Here is the pattern for a multidimensional cell array:

function z = mycell(m,n,p)
%#codegen
assert(m < 100);
assert(n < 100);
assert(p < 100);
x = cell(m,n,p);
for i = 1:m
    for j =1:n
        for k = 1:p
            x{i,j,k} = i+j+k;
        end
    end
end
z = x{m,n,p};
end

If the code generator detects that some elements are not assigned, code generation fails. Sometimes, even though your code assigns all elements of the cell array, code generation fails because the analysis does not detect that all elements are assigned.

Here are examples where the code generator is unable to detect that elements are assigned:

  • Elements are assigned in different loops

    ...
    x = cell(1,n)
    for i = 1:5
        x{i} = 5;
    end
    for i = 6:n
        x{i} = 7;
    end 
    ...             

  • The variable that defines the loop end value is not the same as the variable that defines the cell dimension.

    ...
    x = cell(1,n);
    m = n;
    for i = 1:m
        x{i} = 2;
    end 
    ...                 

For more information, see Definition of Variable-Size Cell Array by Using cell.

Solution

Try one of these solutions:

Use recognized pattern for assigning elements

If possible, rewrite your code to follow this pattern:

...
x = cell(1,n);   
for i = 1:n
    x{i} = i;
end
z = x{j};
...

Use repmat

Sometimes, you can use repmat to define the variable-size cell array.

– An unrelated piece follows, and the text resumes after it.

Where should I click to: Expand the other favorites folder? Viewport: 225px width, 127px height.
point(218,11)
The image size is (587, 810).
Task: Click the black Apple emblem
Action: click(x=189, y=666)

Consider this code that defines a variable-size cell array. It assigns the value 1 to odd elements and the value 2 to even elements.

function z = mycell2(n, j)
%#codegen
assert(n < 100);
c =cell(1,n);
for i = 1:2:n-1
    c{i} = 1;
end
for i = 2:2:n
    c{i} = 2;
end
z = c{j};

Code generation does not allow this code because:

  • More than one loop assigns the elements.

  • The loop counter does not increment by 1.

Rewrite the code to first use cell to create a 1-by-2 cell array whose first element is 1 and whose second element is 2. Then, use repmat to create a variable-size cell array whose element values alternate between 1 and 2.

function z = mycell2(n, j)
%#codegen
assert(n < 100);
c = cell(1,2);
c{1} = 1;
c{2} = 2;
c1= repmat(c,1,n);
z = c1{j};
end

Use coder.nullcopy

As a last resort, you can use coder.nullcopy to indicate that the code generator can allocate the memory for your cell array without initializing the memory. For example:

function z = mycell3(n, j)
%#codegen
assert(n < 100);
c =cell(1,n);
c1 = coder.nullcopy(c);
for i = 1:4
    c1{i} = 1;
end
for i = 5:n
    c1{i} = 2;
end
z = c1{j};
end

Use coder.nullcopy with caution. If you access uninitialized memory, results are unpredictable.